The book-to-bill ratio compares the total amount of orders received to the total amount of product shipped and billed within a given period – i.e., the ratio of demand to supply in the equipment supply chain. A PV book-to-bill ratio of 1.10 for Q4'10 means that $110 of orders was received by PV equipment suppliers for every $100 of product shipped, Solarbuzz explains.
‘The latest PV book-to-bill figures reflect the ongoing investments across both c-Si and thin-film segments, which are driving strong capacity expansions planned for 2011,’ says Finlay Colville, senior analyst at Solarbuzz. ‘Tier-one c-Si manufacturers are expanding to reach vertically integrated gigawatt-plus status on the back of still-strong order books.’
‘Conversely, investments into a-Si/uc-Si and CIGS thin-film technologies represent the continued push by new entrants to find low-cost alternatives to First Solar's exclusive challenge to c-Si dominance in the market today,’ Colville continues.

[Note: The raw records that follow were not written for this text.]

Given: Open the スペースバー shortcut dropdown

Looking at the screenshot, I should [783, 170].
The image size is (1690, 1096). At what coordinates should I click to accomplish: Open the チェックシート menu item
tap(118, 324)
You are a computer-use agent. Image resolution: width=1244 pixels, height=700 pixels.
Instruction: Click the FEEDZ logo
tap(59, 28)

Working closely with the PV equipment supply chain, the Solarbuzz PV book-to-bill analysis maps out quarterly spending profiles by all PV manufacturers with the relevant bookings and revenues assigned to the appropriate process tool manufacturers. The consolidated analysis yields an averaged figure based on industry-wide equipment investments across established and emerging technologies.

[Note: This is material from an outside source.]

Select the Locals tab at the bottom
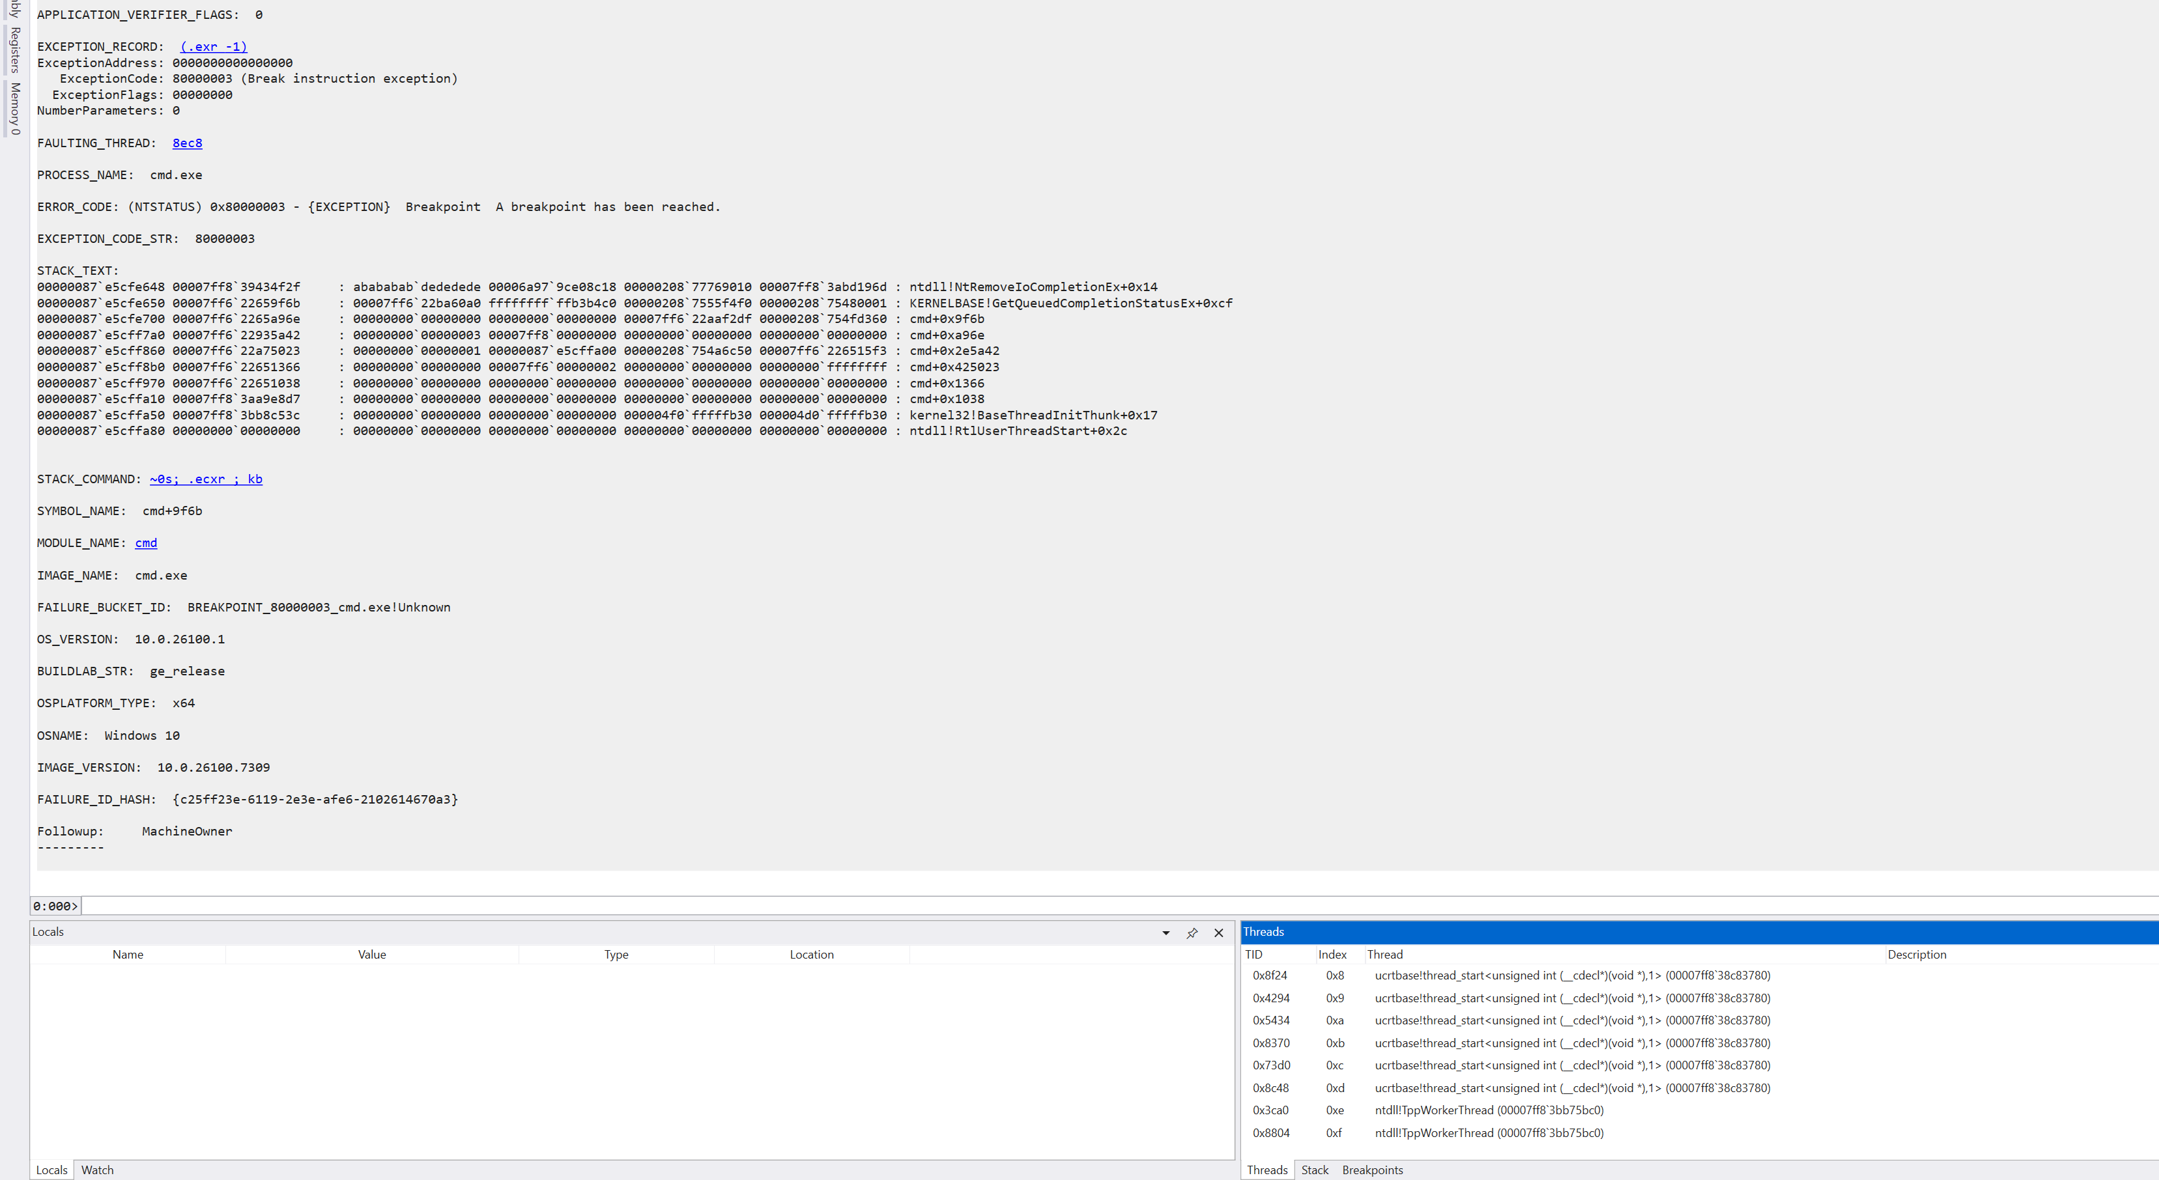2159x1180 pixels. [x=51, y=1170]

However, according to the company, tier-one cell manufacturer trends can be a more appropriate leading indicator to assess the impact of production equipment used to meet end-market PV demand.
‘Tier-one-designated c-Si cell and thin-film panel producers satisfied 75 percent of PV demand during 2010,’ Colville notes. ‘Equipment supply to this crucial midstream solar cell manufacturing segment highlights the portion of overall PV capacity expansion that is most likely to drive the level and timing of any panel oversupply during the second half of 2011.’